Futtermittel für Nutz- und Heimtiere haben im letzten Jahr in der Schweiz weniger Anlass für Kritik geboten als auch schon. Bei den Kontrollen durch die eidgenössische Forschungsanstalt Agroscope mussten noch 43,2 Prozent der Proben beanstandet werden (- 6,5%).
Bei mehr als der Hälfte davon handelt es sich laut einer Agroscope-Mitteilung vom Montag um leichte Fälle, in denen etwa die Etikettierung unvollständig war oder die Inhalte geringfügig von der Deklaration abwichen.

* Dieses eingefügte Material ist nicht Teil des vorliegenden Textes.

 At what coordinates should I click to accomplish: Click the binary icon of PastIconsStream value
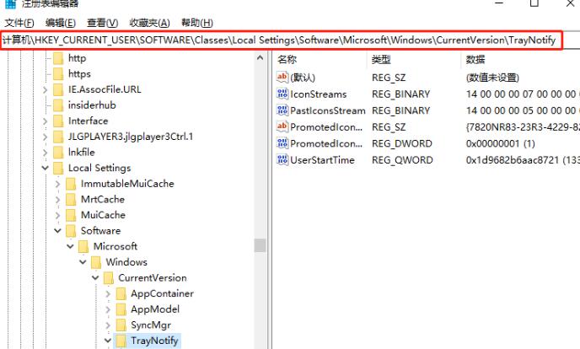282,110
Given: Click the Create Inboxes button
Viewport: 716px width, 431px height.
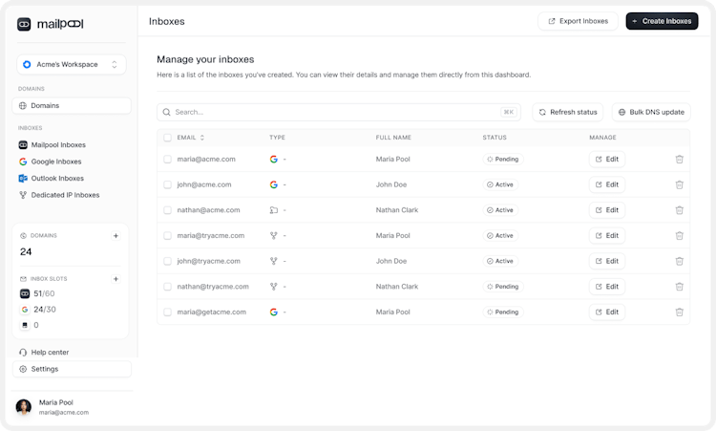Looking at the screenshot, I should [x=662, y=21].
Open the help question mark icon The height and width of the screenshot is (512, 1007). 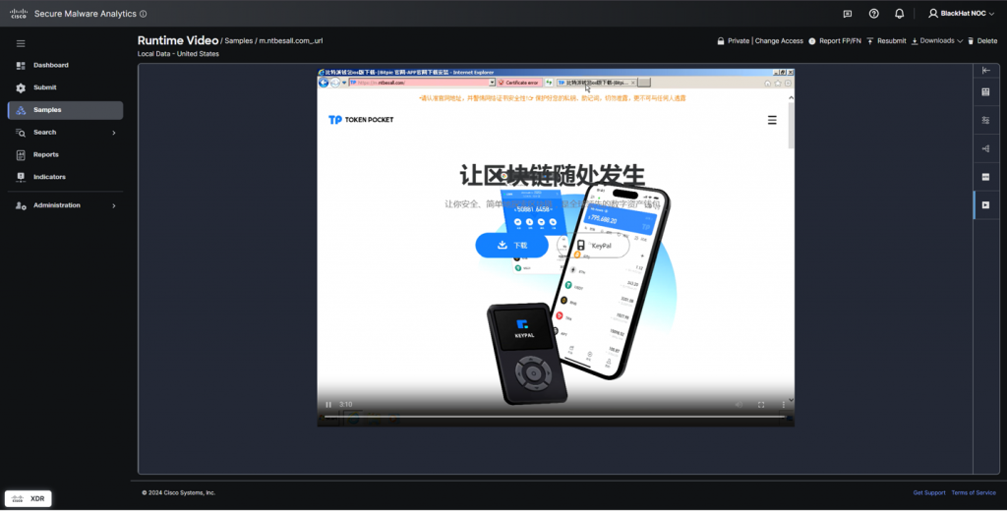(874, 14)
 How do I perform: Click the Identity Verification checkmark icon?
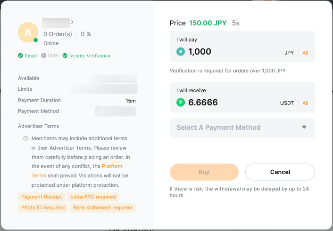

Nur in 21 Prozent aller Fälle (-1 Prozent gegenüber dem Vorjahr) galten die Futtermittel als nicht-konform, etwa wegen inakzeptabler Deklarationsfehler. Hauptsächlich wurde beanstandet, dass die Nährstoffgehalte über den amtlichen Toleranzgrenzen lagen.
Untersucht wurden letztes Jahr insgesamt 1209 Proben von Nutztier- sowie 202 Proben von Heimtierfuttermittel. In 320 Produktions- oder Handelsbetrieben wurden zudem Inspektionen durchgeführt. 87 Futtermittel aus dem Import wurden direkt an der Grenze kontrolliert.
Trendwende
Nach mehreren Jahren mit steigendem Anteil an nicht-konformen Proben, stellen die neusten Resultate laut Agroscope eine Trendwende dar. Die Sicherheit der Futtermittel in der Schweiz sei damit gewährleistet.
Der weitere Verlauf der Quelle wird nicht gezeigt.